> **Exercise details**
Would you retype the records below exactly as they appear?
═════ Data shown ═════
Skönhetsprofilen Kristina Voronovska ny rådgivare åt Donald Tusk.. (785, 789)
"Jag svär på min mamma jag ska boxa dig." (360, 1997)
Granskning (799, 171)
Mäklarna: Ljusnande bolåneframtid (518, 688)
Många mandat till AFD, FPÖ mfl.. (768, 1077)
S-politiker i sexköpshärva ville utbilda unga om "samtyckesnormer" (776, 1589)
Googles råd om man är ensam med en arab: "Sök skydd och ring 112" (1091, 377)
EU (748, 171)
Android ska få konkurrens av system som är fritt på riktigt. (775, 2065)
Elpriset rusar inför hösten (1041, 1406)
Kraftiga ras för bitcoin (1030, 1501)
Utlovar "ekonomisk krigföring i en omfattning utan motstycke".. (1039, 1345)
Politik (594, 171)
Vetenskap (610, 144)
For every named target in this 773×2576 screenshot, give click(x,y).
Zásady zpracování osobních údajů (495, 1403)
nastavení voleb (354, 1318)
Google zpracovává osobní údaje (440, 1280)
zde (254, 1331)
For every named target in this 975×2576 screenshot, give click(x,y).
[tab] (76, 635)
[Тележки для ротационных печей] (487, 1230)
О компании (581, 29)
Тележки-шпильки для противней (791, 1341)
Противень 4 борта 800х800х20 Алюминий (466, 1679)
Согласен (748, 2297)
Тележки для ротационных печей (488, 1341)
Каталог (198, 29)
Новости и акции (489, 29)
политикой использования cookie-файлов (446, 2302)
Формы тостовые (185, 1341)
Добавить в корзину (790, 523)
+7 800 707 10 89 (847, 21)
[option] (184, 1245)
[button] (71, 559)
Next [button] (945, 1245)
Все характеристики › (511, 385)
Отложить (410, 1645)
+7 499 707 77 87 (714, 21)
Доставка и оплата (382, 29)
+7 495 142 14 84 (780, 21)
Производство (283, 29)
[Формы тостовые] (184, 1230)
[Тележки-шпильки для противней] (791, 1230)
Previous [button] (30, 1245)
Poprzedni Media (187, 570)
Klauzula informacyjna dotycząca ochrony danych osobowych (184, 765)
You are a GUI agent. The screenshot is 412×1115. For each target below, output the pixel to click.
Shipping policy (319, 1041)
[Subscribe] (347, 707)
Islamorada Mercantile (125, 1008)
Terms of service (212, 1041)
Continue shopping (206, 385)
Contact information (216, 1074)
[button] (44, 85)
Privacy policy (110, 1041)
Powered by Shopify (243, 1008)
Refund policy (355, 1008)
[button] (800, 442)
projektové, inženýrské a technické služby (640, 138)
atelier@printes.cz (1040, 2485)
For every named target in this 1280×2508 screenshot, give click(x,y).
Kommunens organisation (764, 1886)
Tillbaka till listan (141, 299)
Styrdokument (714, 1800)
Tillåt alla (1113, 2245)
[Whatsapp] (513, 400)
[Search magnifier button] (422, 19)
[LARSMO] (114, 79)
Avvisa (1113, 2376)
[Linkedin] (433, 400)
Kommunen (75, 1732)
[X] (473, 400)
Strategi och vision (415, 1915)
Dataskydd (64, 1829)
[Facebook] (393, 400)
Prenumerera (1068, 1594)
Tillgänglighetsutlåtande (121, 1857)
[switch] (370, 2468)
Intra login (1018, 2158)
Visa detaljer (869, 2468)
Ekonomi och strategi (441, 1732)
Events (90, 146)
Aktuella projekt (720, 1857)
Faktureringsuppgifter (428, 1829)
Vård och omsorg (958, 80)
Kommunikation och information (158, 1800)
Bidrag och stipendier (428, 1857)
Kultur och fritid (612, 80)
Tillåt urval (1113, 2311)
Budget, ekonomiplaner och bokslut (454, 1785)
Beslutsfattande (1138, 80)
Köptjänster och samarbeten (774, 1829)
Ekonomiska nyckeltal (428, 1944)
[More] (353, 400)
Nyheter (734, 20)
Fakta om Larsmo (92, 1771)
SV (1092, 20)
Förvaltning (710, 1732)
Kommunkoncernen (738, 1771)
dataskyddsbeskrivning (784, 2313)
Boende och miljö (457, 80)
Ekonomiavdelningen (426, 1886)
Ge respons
═════
> **Solution to this task**
Skönhetsprofilen Kristina Voronovska ny rådgivare åt Donald Tusk.. (785, 789)
"Jag svär på min mamma jag ska boxa dig." (360, 1997)
Granskning (799, 171)
Mäklarna: Ljusnande bolåneframtid (518, 688)
Många mandat till AFD, FPÖ mfl.. (768, 1077)
S-politiker i sexköpshärva ville utbilda unga om "samtyckesnormer" (776, 1589)
Googles råd om man är ensam med en arab: "Sök skydd och ring 112" (1091, 377)
EU (748, 171)
Android ska få konkurrens av system som är fritt på riktigt. (775, 2065)
Elpriset rusar inför hösten (1041, 1406)
Kraftiga ras för bitcoin (1030, 1501)
Utlovar "ekonomisk krigföring i en omfattning utan motstycke".. (1039, 1345)
Politik (594, 171)
Vetenskap (610, 144)
For every named target in this 773×2576 screenshot, give click(x,y).
Zásady zpracování osobních údajů (495, 1403)
nastavení voleb (354, 1318)
Google zpracovává osobní údaje (440, 1280)
zde (254, 1331)
For every named target in this 975×2576 screenshot, give click(x,y).
[tab] (76, 635)
[Тележки для ротационных печей] (487, 1230)
О компании (581, 29)
Тележки-шпильки для противней (791, 1341)
Противень 4 борта 800х800х20 Алюминий (466, 1679)
Согласен (748, 2297)
Тележки для ротационных печей (488, 1341)
Каталог (198, 29)
Новости и акции (489, 29)
политикой использования cookie-файлов (446, 2302)
Формы тостовые (185, 1341)
Добавить в корзину (790, 523)
+7 800 707 10 89 (847, 21)
[option] (184, 1245)
[button] (71, 559)
Next [button] (945, 1245)
Все характеристики › (511, 385)
Отложить (410, 1645)
+7 499 707 77 87 (714, 21)
Доставка и оплата (382, 29)
+7 495 142 14 84 (780, 21)
Производство (283, 29)
[Формы тостовые] (184, 1230)
[Тележки-шпильки для противней] (791, 1230)
Previous [button] (30, 1245)
Poprzedni Media (187, 570)
Klauzula informacyjna dotycząca ochrony danych osobowych (184, 765)
You are a GUI agent. The screenshot is 412×1115. For each target below, output the pixel to click.
Shipping policy (319, 1041)
[Subscribe] (347, 707)
Islamorada Mercantile (125, 1008)
Terms of service (212, 1041)
Continue shopping (206, 385)
Contact information (216, 1074)
[button] (44, 85)
Privacy policy (110, 1041)
Powered by Shopify (243, 1008)
Refund policy (355, 1008)
[button] (800, 442)
projektové, inženýrské a technické služby (640, 138)
atelier@printes.cz (1040, 2485)
For every named target in this 1280×2508 screenshot, give click(x,y).
Kommunens organisation (764, 1886)
Tillbaka till listan (141, 299)
Styrdokument (714, 1800)
Tillåt alla (1113, 2245)
[Whatsapp] (513, 400)
[Search magnifier button] (422, 19)
[LARSMO] (114, 79)
Avvisa (1113, 2376)
[Linkedin] (433, 400)
Kommunen (75, 1732)
[X] (473, 400)
Strategi och vision (415, 1915)
Dataskydd (64, 1829)
[Facebook] (393, 400)
Prenumerera (1068, 1594)
Tillgänglighetsutlåtande (121, 1857)
[switch] (370, 2468)
Intra login (1018, 2158)
Visa detaljer (869, 2468)
Ekonomi och strategi (441, 1732)
Events (90, 146)
Aktuella projekt (720, 1857)
Faktureringsuppgifter (428, 1829)
Vård och omsorg (958, 80)
Kommunikation och information (158, 1800)
Bidrag och stipendier (428, 1857)
Kultur och fritid (612, 80)
Tillåt urval (1113, 2311)
Budget, ekonomiplaner och bokslut (454, 1785)
Beslutsfattande (1138, 80)
Köptjänster och samarbeten (774, 1829)
Ekonomiska nyckeltal (428, 1944)
[More] (353, 400)
Nyheter (734, 20)
Fakta om Larsmo (92, 1771)
SV (1092, 20)
Förvaltning (710, 1732)
Kommunkoncernen (738, 1771)
dataskyddsbeskrivning (784, 2313)
Boende och miljö (457, 80)
Ekonomiavdelningen (426, 1886)
Ge respons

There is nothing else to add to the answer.